According to the government’s evidence, Fellows was among a mob of rioters on the Capitol grounds who entered the building illegally. Fellows made his way to the Upper West Terrace by scaling the Capitol wall and assisting others in doing the same in order to avoid the massive crowd and get what he said was, “a better spot, just like at a concert.”

Fellows entered the Capitol through a broken window by the Senate Wing door at approximately 2:47 p.m., wearing a fake beard fashioned of red yarn, a hat in the shape of a knight’s helmet, sunglasses, and carrying a flag and a trash can lid that he held as a shield.

After illegally entering the building, Fellows made his way to the office of U.S. Senator Jeffrey Merkley, a Democrat from Oregon.

“I walked in and there’s just a whole bunch of people lighting up in some Oregon room… they were smoking a bunch of weed in there,” he later told a reporter.

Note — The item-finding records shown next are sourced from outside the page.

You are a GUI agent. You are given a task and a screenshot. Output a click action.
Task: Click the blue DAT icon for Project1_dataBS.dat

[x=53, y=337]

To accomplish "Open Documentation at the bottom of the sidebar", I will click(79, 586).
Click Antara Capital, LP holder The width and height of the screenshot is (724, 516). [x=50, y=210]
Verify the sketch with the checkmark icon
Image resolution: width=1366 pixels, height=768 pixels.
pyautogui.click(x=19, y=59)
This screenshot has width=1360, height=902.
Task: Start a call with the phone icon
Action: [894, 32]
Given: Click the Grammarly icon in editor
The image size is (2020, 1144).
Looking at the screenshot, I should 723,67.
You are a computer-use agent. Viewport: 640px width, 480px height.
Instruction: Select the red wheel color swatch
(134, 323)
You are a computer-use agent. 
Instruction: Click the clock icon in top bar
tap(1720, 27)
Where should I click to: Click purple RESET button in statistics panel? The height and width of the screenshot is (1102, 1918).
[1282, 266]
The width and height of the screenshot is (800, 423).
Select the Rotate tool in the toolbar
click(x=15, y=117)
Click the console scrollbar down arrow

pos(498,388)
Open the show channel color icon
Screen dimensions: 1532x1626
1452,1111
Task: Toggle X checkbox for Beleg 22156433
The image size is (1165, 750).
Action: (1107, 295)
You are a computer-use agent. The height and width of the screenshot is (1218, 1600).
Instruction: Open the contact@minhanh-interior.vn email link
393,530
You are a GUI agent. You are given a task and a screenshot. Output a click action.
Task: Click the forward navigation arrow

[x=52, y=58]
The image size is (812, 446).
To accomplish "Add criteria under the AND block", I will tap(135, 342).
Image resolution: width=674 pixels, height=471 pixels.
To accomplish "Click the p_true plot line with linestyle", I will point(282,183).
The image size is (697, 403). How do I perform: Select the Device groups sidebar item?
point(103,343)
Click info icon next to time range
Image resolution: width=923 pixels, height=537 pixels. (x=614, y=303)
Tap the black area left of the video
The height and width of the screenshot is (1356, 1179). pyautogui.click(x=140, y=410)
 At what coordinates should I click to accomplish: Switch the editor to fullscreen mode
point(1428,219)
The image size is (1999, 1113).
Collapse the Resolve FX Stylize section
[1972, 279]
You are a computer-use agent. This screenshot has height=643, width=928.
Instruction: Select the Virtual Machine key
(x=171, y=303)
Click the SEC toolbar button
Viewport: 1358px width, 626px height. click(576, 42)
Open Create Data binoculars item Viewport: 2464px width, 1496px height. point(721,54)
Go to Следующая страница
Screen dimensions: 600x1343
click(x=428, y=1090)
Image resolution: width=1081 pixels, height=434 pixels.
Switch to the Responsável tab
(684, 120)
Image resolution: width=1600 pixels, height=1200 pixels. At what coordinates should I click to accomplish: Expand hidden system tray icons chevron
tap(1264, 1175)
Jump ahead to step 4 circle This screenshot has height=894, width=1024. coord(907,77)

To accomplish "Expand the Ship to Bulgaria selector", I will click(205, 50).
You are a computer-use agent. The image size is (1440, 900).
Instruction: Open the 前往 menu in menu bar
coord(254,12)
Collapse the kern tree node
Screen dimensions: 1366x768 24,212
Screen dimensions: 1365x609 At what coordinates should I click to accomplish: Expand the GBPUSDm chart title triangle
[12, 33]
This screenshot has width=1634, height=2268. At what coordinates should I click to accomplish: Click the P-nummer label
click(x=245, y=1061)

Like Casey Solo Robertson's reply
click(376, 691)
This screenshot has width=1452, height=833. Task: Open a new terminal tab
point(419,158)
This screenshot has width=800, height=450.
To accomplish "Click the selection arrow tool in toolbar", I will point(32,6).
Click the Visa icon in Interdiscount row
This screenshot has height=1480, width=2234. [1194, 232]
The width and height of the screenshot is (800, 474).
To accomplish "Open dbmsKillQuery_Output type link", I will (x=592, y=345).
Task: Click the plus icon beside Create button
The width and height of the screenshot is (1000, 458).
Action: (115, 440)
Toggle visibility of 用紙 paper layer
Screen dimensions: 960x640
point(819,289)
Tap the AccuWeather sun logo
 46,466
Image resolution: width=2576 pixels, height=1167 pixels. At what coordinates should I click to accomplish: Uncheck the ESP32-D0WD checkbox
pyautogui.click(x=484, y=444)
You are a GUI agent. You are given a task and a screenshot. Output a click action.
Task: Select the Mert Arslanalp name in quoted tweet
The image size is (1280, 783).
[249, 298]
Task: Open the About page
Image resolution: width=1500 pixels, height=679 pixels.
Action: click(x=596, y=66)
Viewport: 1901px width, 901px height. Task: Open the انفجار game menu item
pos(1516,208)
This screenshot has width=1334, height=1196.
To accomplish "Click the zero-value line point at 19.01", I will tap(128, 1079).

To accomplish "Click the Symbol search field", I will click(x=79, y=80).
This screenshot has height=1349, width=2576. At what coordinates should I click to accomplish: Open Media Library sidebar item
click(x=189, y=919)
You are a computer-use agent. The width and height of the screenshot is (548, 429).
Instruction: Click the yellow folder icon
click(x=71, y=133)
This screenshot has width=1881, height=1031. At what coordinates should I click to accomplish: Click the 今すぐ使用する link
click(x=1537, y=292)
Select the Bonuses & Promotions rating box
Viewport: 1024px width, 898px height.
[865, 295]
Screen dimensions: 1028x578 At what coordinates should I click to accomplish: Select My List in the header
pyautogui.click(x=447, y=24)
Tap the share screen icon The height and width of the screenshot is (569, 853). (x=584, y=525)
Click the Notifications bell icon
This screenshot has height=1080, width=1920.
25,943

Fellows was photographed smoking marijuana in Merkley’s office with his feet up on a desk. He next went to the Crypt and walked around. He eventually left the Capitol about 3:45 p.m.

On January 12, 2021, Bloomberg published a story headlined “‘No Regrets’: A Capitol Rioter Tells His Story from Inside.” The story quoted Fellows as saying “I have no regrets… I didn’t hurt anyone. I didn’t break anything. I did trespass though, I guess.”

That same day, Fellows posted this statement to his Facebook account: “We took the Capitol and it was glorious.” Fellows additionally had boasted about his actions during the riot in interviews with CNN, the New York Post, and Albany TV station WNYT.

Fellows was arrested on January 16, 2021, in Albany.

In addition to the two felonies, Fellows was found guilty of entering and remaining in a restricted building; disorderly and disruptive conduct in a restricted building; and disorderly conduct in a Capitol Building.

This case was prosecuted by the U.S. Attorney’s Office for the District of Columbia. Valuable assistance was provided by the U.S. Attorney’s Office for the Northern District of New York. The case was investigated by the FBI’s Washington and Albany Field Offices. Valuable assistance was provided by the New York State Police, the U.S. Capitol Police, and the Metropolitan Police Department.

In the 31 months since Jan. 6, 2021, more than 1,106 individuals have been arrested in nearly all 50 states for crimes related to the breach of the U.S. Capitol, including more than 350 individuals charged with assaulting or impeding law enforcement.